Results: The expression of LIF increased in 53 cases of PDAC versus paired normal tissues (66.0% vs 35.8%; t = 3.031, P = 0.004). And its positive association with tumor TNM stage (χ² = 3.635, P = 0.057) and invasion depth (χ² = 3.726, P = 0.054) had no statistical significance.Univariate analysis revealed that LIF may be a correlative adverse prognostic indicator for patients with PDAC (χ² = 3.233, P = 0.072). The expression of LIF was much higher in 14 cases of PDAC than that in adjacent normal pancreatic tissues (t = 5.283, P < 0.01).
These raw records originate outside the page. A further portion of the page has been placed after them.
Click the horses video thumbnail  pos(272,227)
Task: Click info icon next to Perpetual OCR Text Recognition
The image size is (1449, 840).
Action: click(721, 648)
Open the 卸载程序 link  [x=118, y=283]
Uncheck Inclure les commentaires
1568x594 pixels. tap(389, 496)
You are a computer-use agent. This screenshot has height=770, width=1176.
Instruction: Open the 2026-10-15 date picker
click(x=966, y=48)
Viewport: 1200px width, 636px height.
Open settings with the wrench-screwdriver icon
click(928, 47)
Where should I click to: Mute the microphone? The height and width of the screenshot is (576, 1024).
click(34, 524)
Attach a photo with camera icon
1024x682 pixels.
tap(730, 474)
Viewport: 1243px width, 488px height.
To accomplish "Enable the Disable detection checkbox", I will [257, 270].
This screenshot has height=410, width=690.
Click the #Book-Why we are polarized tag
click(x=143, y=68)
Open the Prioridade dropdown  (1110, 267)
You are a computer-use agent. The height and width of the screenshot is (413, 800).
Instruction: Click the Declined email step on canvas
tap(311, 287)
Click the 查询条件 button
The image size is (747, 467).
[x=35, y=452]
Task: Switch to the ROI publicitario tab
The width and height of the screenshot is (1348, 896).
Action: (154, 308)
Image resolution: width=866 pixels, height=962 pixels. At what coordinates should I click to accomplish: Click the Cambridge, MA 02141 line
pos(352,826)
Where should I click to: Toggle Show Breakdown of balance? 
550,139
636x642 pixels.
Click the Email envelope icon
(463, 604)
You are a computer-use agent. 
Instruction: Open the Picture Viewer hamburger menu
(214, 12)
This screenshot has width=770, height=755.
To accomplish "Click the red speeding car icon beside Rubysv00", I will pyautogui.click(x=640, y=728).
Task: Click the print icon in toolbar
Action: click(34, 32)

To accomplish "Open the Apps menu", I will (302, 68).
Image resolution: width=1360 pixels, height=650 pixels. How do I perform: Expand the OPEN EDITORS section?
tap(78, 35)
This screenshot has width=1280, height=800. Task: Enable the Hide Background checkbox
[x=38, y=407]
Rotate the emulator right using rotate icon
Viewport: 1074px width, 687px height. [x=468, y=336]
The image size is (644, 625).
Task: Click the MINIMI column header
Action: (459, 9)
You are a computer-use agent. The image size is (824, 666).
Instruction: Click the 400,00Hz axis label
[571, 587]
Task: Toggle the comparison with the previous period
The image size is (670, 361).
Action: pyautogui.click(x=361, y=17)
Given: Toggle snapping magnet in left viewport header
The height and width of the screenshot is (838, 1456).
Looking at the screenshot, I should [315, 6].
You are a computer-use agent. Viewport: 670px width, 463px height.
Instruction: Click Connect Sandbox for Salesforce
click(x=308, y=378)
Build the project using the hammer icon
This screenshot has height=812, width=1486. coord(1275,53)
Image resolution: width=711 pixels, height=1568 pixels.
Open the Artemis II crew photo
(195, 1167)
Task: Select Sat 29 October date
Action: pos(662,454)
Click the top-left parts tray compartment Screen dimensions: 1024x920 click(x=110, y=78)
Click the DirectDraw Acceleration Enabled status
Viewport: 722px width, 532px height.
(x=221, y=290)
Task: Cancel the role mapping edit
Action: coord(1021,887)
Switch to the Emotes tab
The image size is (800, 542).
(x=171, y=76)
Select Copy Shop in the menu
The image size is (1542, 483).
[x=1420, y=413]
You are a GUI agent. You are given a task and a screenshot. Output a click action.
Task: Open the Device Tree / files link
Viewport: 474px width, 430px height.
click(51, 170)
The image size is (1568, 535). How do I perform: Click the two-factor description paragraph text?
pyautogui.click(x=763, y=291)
The protein level of LIF was lower in Capan-2 cells than that in other 5 pancreatic cancer cell lines while mRNA level of LIF receptor was higher than that in other 5 cell lines. Also LIF could promote the proliferation, migration and invasion of Capan-2 cell (P < 0.05).
Conclusion: An over-expression of LIF may contribute to the development and progression of PDAC.LIF can promote the proliferation, migration and invasion in some pancreatic cancer cells.